* **Instruções**:
1 – Responda às perguntas seguintes com base no texto sobre a dívida e o neoliberalismo.
(a) Que entidade aplicou a solução para resolver a crise da dívida europeia?
(b) Para que dizem os mais entusiastas que a situação actual é uma oportunidade?
(c) Que exemplos de formas autoritárias de governo são indicados?
2 – Prossiga o texto sobre a dívida e o neoliberalismo a partir do ponto em que termina.

* **Texto de leitura**:
/---
Este cenário de crescimento rápido da dívida, em que se conjugam debilidades públicas e privadas, não constitui apenas um déjà vu, antes a repetição de uma conjunção mais que perfeita dos factores que fundamentaram a desastrosa solução aplicada pela UE para resolver a crise da dívida europeia.
É verdade que há agora quem veja na natureza da actual situação um sinal da derrota do neoliberalismo e até um vislumbre de tempos diferentes, com os mais entusiastas a falarem numa oportunidade para “construir o socialismo” ou “restaurar a social-democracia europeia” após a reactivação das economias. Mas atenção, as evidências também podem revelar precisamente o oposto; o neoliberalismo está longe de derrotado e a globalização do sistema capitalista mantém intacta a sua dinâmica; enquanto persistirem o medo e o pânico no lugar da frieza e ponderação continuaremos a assistir à proliferação de formas autoritárias de governo (veja-se o exemplo das democracias iliberais do leste europeu ou a situação para que parece deslizar o Brasil) que historicamente sempre foram o sustentáculo dos mecanismos de acumulação e concentração da riqueza.
\---
* **Dados**:
/---
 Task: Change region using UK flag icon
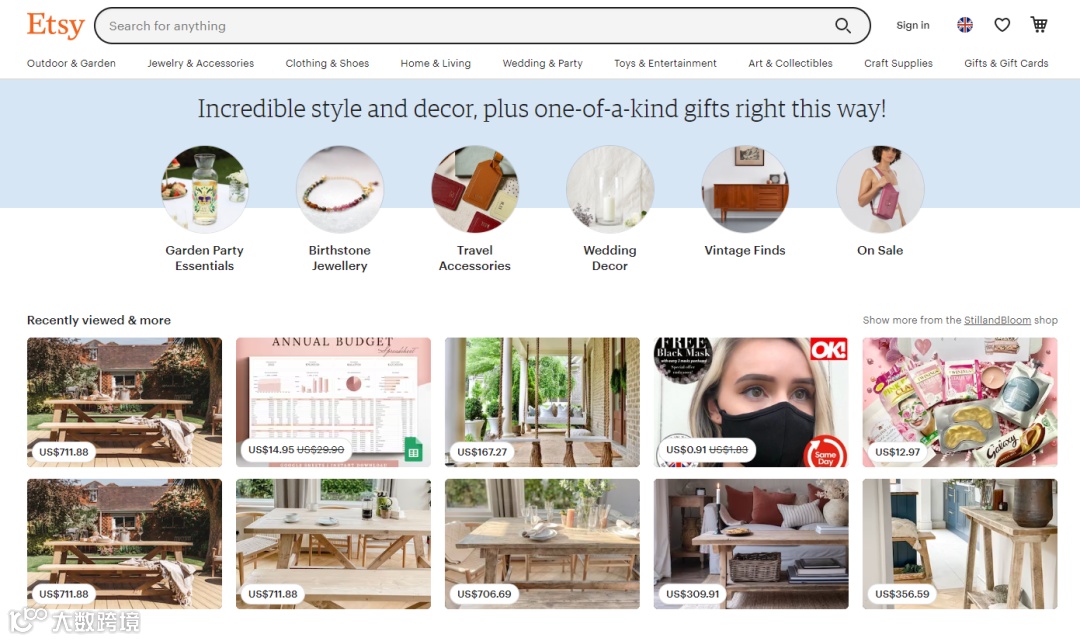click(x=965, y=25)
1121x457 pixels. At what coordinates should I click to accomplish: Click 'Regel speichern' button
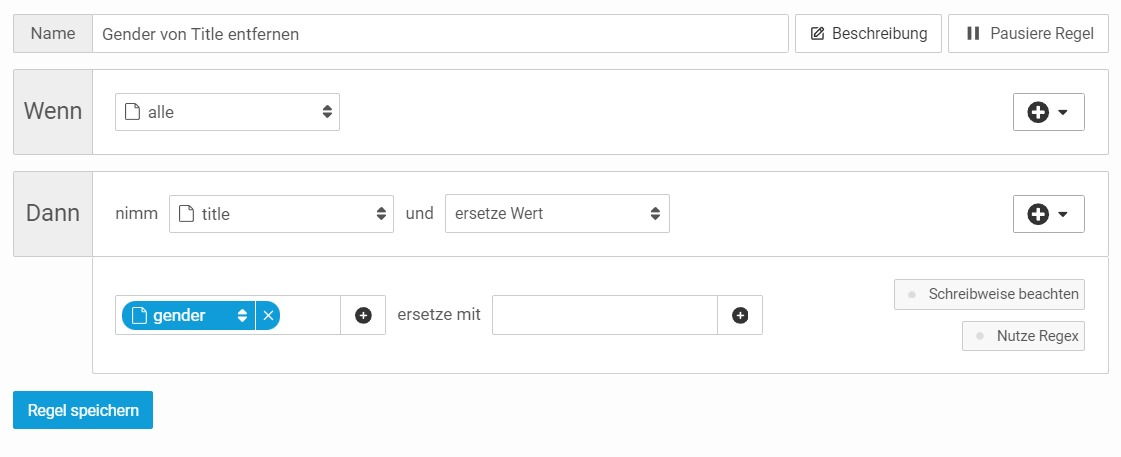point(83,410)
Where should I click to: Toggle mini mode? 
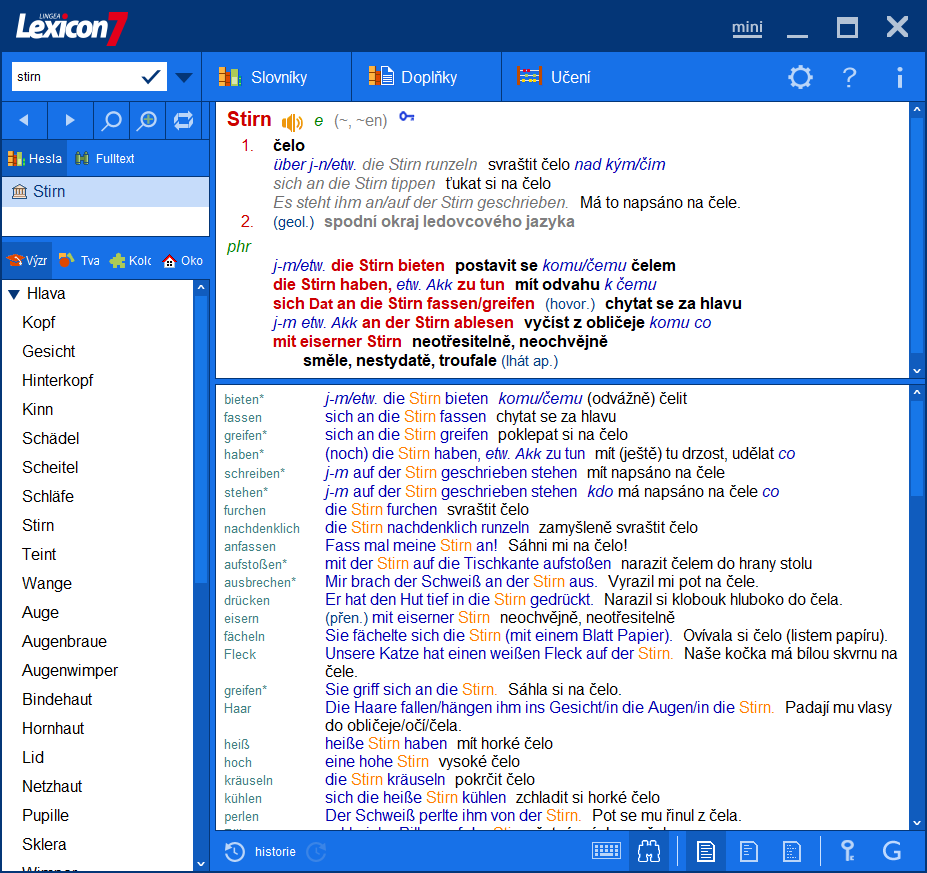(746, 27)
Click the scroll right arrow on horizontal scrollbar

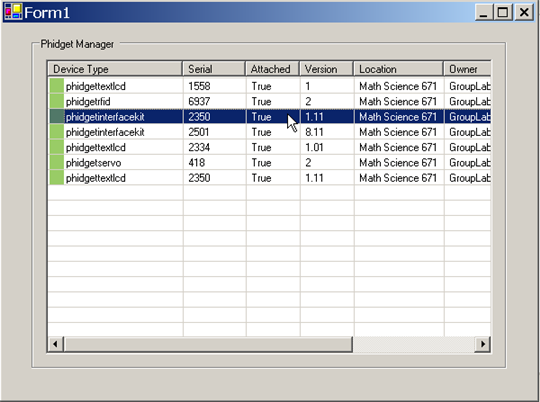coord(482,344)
\---
/---
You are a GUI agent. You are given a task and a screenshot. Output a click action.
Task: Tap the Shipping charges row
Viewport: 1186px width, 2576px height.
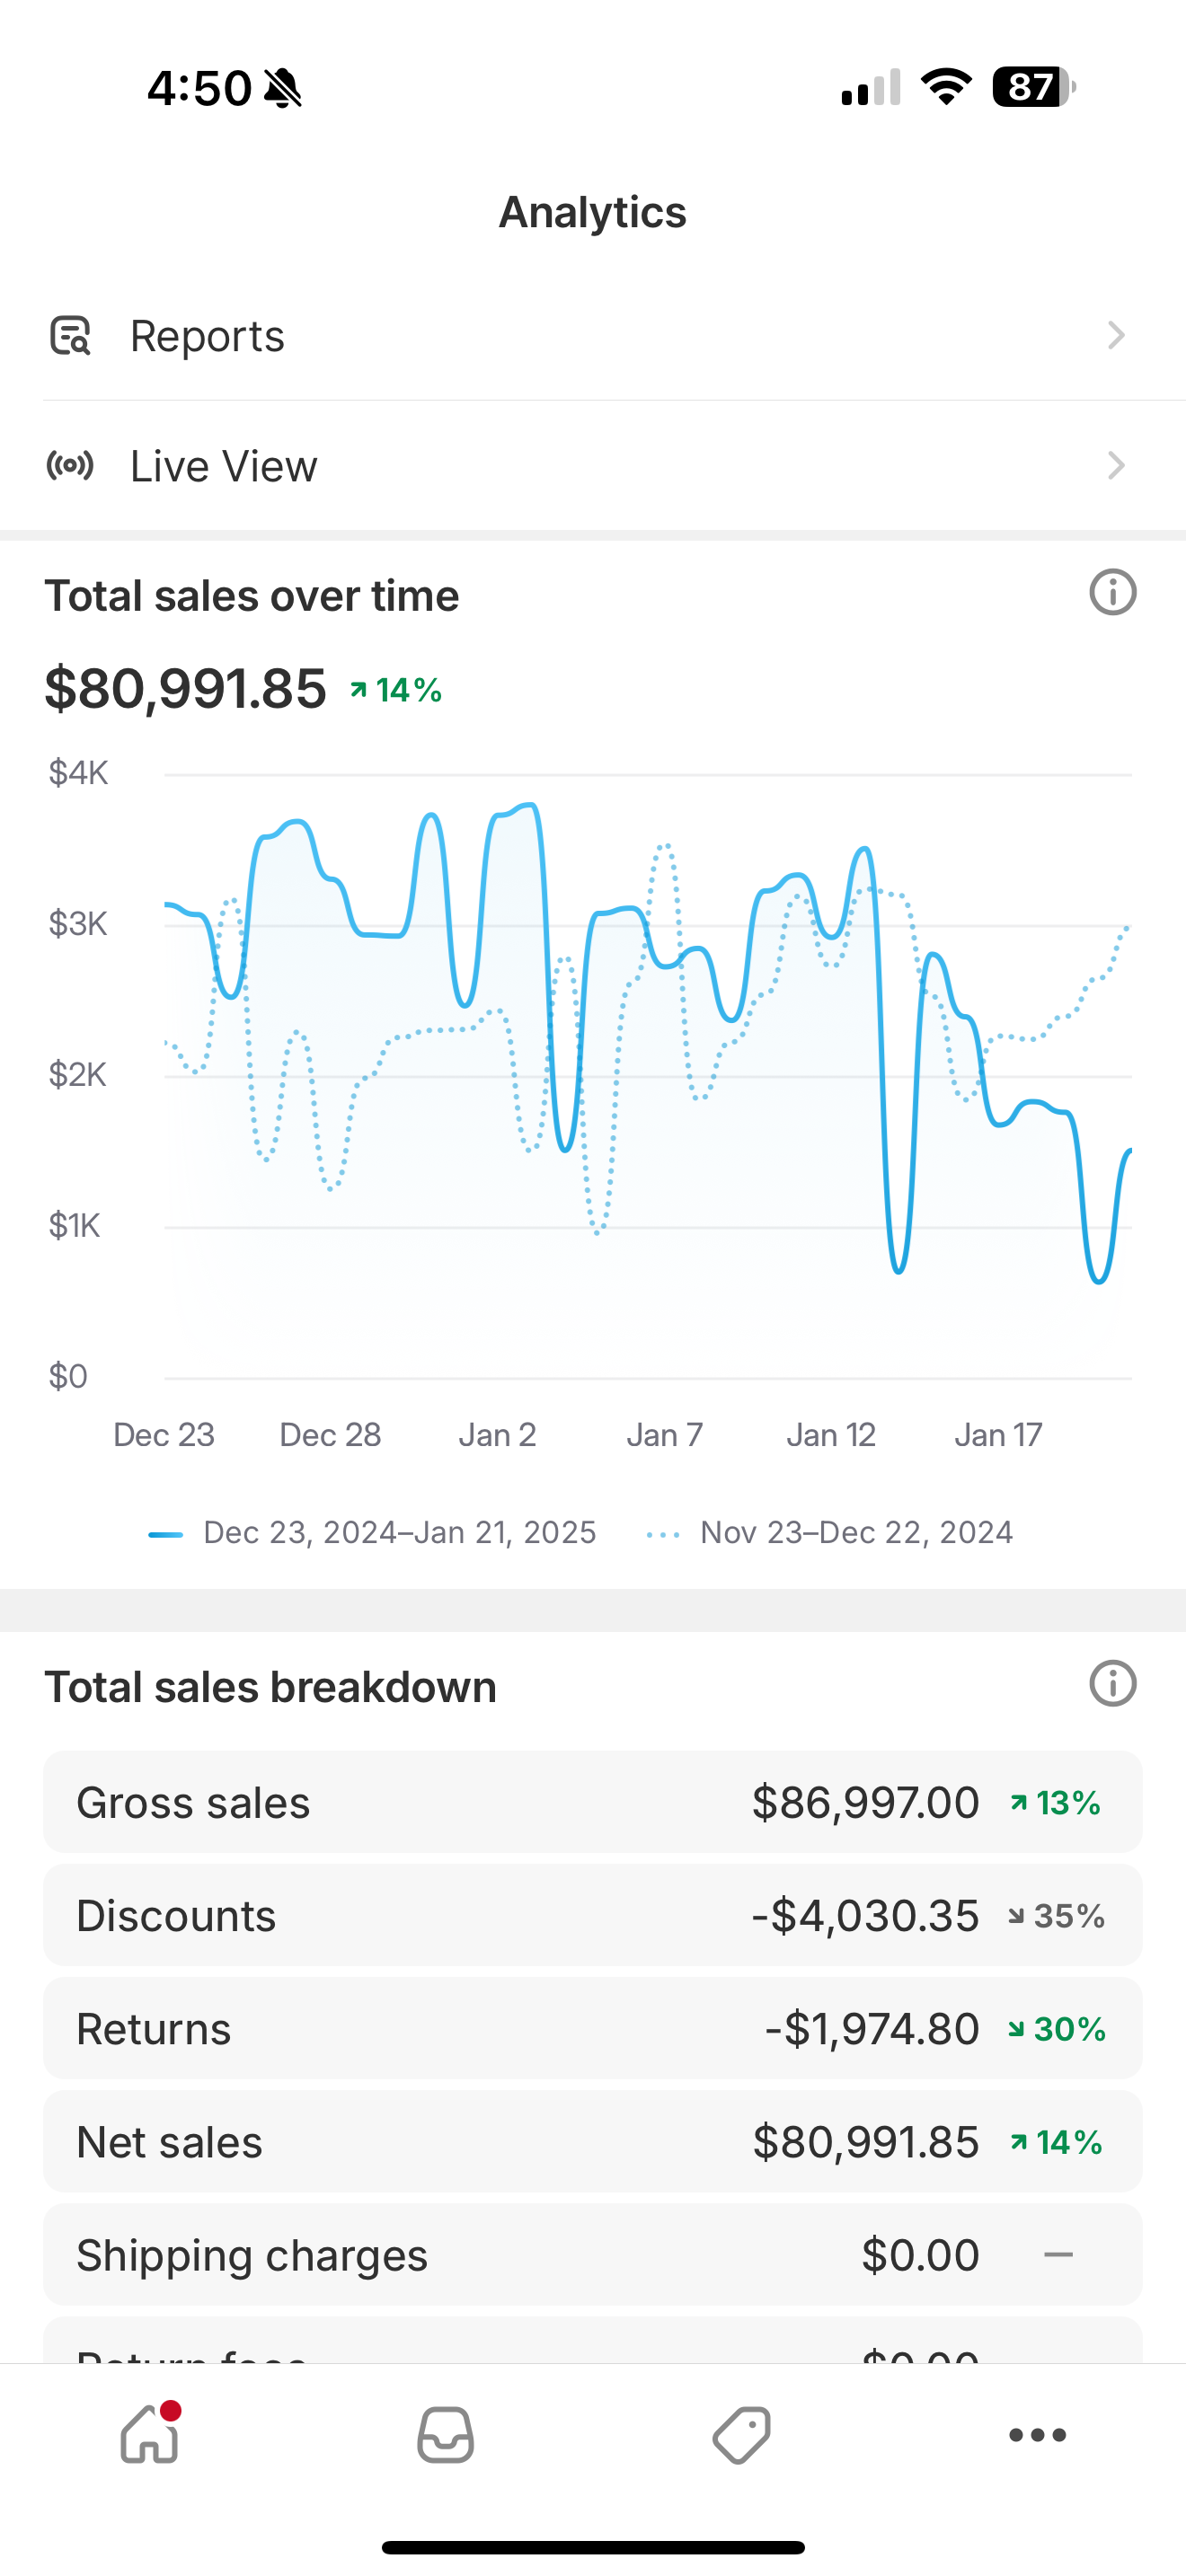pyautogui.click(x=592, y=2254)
\---
* **Respostas**:
1 –
(a) A UE.
(b) Para "construir o socialismo" ou "restaurar a social-democracia europeia" após a reactivação das economias.
(c) As democracias iliberais do leste europeu e a situação para que parece deslizar o Brasil.

2 –
A confusão em torno do tema é de tal ordem que à tradicional corrente que vem denunciando as intenções das elites transnacionais – Clube de Bilderberg, Fórum de Davos e quejandos – e há muito lhes atribui a intenção de criar uma nova ordem mundial, se juntam hoje os que do mesmo acusam ora a Rússia ora a China. Inegável parece ser a associação entre esse conceito de nova ordem e Henry Kissinger, o ex-secretário de estado da administração Nixon, a quem há muito se atribui a afirmação que assegura que quem controlar o petróleo controla as nações e quem controla a comida controla os povos, algo que neste momento ganha especial relevo.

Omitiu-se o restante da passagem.